Die Schwelle ist der Platz der Erwartung.
Johann Wolfgang von Goethe, Wilhelm Meisters Lehrjahre, 1795/6, 7. Buch, 9. Kapitel

Es ist Mitte September.
Viele Menschen befinden sich zur Zeit auf der Schwelle in einen neuen Lebensabschnitt.
Ein neuer Job, ein neues Schuljahr, ein neues Semester.
Schwellenzeiten sind besondere Zeiten – und wir durchleben sie lebenslang. Im Kleinen und im Großen.
Ob uns das bewusst ist oder nicht: wir alle wandern durch die Zeit – von einer Schwelle zur anderen. 
Die erste Schwelle unsere Lebens ist der Zeitpunkt, wenn wir nach der geborgenen Dunkelheit des Mutterleibes das Licht des Lebens erblicken. Von diesem Augenblick an finden die Schwellenerfahrungen unser Leben lang kein Ende. Wir überschreiten die Schwelle in den Kindergarten, in die Schule, in den Beruf, in die Rente … und am Ende die Schwelle in die Ewigkeit. Das ist das große Bild der Schwellen.
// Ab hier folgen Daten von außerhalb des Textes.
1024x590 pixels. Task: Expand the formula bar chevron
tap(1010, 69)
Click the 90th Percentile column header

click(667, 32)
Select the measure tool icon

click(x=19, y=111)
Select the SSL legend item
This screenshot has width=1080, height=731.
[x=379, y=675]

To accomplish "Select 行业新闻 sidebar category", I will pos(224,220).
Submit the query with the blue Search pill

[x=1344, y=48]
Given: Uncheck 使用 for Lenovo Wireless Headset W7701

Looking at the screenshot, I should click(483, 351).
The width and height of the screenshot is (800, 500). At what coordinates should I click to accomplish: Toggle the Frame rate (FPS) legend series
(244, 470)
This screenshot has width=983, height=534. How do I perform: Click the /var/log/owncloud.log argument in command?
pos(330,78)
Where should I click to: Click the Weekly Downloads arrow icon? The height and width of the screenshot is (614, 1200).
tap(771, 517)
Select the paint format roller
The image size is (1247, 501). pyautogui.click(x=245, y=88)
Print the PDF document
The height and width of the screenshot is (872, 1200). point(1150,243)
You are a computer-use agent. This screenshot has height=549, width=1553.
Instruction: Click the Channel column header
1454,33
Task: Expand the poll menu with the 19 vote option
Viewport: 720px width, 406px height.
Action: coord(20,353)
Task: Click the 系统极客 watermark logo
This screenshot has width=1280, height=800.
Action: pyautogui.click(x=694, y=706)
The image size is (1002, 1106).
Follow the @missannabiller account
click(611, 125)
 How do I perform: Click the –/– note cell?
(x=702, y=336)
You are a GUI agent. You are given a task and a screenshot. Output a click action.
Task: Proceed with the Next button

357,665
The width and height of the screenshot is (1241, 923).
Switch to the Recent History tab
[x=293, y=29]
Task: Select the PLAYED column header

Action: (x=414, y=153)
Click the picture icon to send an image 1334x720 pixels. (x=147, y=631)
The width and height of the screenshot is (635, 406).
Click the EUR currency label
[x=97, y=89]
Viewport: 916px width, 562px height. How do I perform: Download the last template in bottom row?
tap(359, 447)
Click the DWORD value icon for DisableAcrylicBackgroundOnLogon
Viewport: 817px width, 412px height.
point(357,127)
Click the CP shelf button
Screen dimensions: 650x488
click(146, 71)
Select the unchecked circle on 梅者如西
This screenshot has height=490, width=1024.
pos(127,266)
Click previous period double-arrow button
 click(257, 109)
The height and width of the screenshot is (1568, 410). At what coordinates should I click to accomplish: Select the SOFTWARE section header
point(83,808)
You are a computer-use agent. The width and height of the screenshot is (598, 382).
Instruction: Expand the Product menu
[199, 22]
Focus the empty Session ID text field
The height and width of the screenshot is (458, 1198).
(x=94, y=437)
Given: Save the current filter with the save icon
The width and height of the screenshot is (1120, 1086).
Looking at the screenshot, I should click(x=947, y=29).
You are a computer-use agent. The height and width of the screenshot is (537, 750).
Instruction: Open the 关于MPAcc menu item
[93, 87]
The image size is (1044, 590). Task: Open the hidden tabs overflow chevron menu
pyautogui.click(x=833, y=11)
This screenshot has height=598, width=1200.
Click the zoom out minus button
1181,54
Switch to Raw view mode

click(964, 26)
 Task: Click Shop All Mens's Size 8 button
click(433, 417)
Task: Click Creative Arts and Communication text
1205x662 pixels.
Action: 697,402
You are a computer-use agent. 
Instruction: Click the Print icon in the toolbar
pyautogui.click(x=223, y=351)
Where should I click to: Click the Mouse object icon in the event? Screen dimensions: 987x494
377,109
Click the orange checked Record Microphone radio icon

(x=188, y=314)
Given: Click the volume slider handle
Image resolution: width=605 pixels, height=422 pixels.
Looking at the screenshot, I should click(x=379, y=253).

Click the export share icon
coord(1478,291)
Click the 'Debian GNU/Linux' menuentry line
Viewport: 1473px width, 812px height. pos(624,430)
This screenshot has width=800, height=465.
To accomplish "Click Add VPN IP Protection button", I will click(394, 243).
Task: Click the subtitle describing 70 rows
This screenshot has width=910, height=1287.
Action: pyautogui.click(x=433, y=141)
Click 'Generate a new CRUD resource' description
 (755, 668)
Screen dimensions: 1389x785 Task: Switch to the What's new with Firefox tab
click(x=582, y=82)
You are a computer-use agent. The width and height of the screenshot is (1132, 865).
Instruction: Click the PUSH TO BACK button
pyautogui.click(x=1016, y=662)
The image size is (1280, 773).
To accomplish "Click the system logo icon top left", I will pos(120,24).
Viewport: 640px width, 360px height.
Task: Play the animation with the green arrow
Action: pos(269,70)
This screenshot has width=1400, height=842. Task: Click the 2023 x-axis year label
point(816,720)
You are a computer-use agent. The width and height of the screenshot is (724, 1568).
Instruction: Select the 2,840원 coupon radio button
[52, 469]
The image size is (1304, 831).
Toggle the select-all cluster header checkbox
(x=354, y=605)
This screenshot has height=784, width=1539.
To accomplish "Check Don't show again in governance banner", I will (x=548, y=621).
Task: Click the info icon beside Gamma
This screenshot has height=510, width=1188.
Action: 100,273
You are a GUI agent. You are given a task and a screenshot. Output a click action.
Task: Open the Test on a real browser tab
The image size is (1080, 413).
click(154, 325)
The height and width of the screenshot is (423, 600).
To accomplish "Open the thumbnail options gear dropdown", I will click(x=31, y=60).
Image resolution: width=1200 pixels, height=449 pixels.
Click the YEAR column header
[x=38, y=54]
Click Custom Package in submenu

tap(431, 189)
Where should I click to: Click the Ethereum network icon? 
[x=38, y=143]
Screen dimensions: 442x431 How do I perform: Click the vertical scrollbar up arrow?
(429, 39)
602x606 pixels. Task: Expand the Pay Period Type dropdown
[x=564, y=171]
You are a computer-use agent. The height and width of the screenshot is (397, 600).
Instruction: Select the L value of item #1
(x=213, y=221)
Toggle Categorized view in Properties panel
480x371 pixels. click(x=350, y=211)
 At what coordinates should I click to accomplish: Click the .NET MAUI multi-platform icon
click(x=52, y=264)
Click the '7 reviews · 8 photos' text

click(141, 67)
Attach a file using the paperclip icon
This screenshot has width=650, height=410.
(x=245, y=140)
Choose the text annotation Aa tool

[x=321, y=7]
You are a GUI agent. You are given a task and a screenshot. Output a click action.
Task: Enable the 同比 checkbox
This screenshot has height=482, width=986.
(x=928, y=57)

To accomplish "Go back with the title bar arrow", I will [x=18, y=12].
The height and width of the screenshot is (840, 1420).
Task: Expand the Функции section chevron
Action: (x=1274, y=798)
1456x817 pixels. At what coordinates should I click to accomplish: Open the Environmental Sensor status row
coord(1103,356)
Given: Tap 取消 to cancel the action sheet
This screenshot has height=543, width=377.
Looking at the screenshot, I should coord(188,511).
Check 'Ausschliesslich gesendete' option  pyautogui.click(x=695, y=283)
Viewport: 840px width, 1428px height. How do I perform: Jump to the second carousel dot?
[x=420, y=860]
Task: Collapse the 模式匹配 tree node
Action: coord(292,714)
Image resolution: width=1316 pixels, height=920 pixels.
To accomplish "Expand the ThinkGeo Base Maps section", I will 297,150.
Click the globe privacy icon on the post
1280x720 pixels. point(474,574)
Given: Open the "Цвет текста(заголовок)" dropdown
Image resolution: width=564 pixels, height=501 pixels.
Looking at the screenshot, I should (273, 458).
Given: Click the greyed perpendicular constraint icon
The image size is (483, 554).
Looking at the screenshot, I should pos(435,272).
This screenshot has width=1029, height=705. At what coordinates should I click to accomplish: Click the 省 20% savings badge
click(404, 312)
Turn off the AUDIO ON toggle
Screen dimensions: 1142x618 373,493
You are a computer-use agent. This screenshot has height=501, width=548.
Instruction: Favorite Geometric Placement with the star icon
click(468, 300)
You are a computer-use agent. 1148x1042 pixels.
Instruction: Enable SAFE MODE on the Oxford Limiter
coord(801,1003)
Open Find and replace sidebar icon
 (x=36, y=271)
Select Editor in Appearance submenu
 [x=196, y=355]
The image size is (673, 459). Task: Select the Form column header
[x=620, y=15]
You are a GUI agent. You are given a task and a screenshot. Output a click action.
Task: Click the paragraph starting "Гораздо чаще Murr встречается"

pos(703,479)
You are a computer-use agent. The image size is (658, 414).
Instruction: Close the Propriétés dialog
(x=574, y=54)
„Kleinteiliger“ gedacht gilt aber auch:
Wir treten jeden Morgen über die Schwelle eines neuen Tages … und jeden Abend über die Schwelle einer neuen Nacht.
Den Tag über müssen wir Entscheidungen treffen, 
Schritte gehen, 
Möglichkeiten finden,
über uns hinausgehen,
auf Menschen zugehen. 
Wir treten bildlich gesprochen mit jeder Begegnung und in jeder kleinen Entscheidung an Türen heran, über deren Schwelle wir gehen müssen. 
Und nicht selten sind die Schwellenzeiten unseres Lebens bedrohlich, denn wir wissen noch nicht, was uns erwartet, wenn wir die nächsten Schritte gehen. Es ist noch nicht raus, wie sich alles entwickeln wird und ob alles gutgehen wird. Wir wissen nur, dass es uns irgendwann wieder an eine weitere Schwelle führt …
Dann schauen wir gerne sehnsüchtig zurück … und leider nicht nur erwartungsvoll nach vorne. 
Diese Zeiten gefallen uns in der Regel nicht … um nicht zu sagen: sie stören uns gewaltig.

Halten wir erstmal fest:
Jeden Tag, den wir leben, befinden wir uns auf Schwellen. 
Altes vergeht, Neues beginnt.
Wir lassen zurück, wir gehen vorwärts.
Wir verabschieden die Vergangenheit, wir erwarten die Zukunft.
Unser Leben ist also wesentlich ein „Schwellen:Leben“.

Daraus schließe ich:
Unsere Aufgabe ist, unsere Schwellen leben zu lernen – und anderen zu helfen, wiederum ihre Schwellen zu meistern.

Zwei jeweils zweispurige Wege fallen mir dazu ein:
1. Geduld & Gegenwart.
Wir selbst brauchen Geduld auf den Schwellen des Lebens. Denn wir müssen warten, bis die Tür sich öffnet und der Weg frei ist. Das geschieht leider nicht immer zu den Zeitpunkten, die wir uns wünschen würden.
Und wir helfen anderen über die Schwellen ihres Lebens, indem wir ihnen unsere Gegenwart schenken.
Da sein. Beistehen. Mitgehen.
2. Mut & Ermutigung.
Das Risiko der nächsten Schritte fordert unseren Mut. Vor allem dann, wenn noch nicht abzusehen ist, welche Auswirkungen unser Weitergehen mit sich bringt.
Und wir helfen anderen über ihre Schwellen, indem wir sie ermutigen. Eines der schönsten Geschenke des Mensch-Seins ist das Geschenk der Ermutigung. Sie hilft beim Überstehen, beim Überbrücken, beim Überschreiten, beim Überwinden.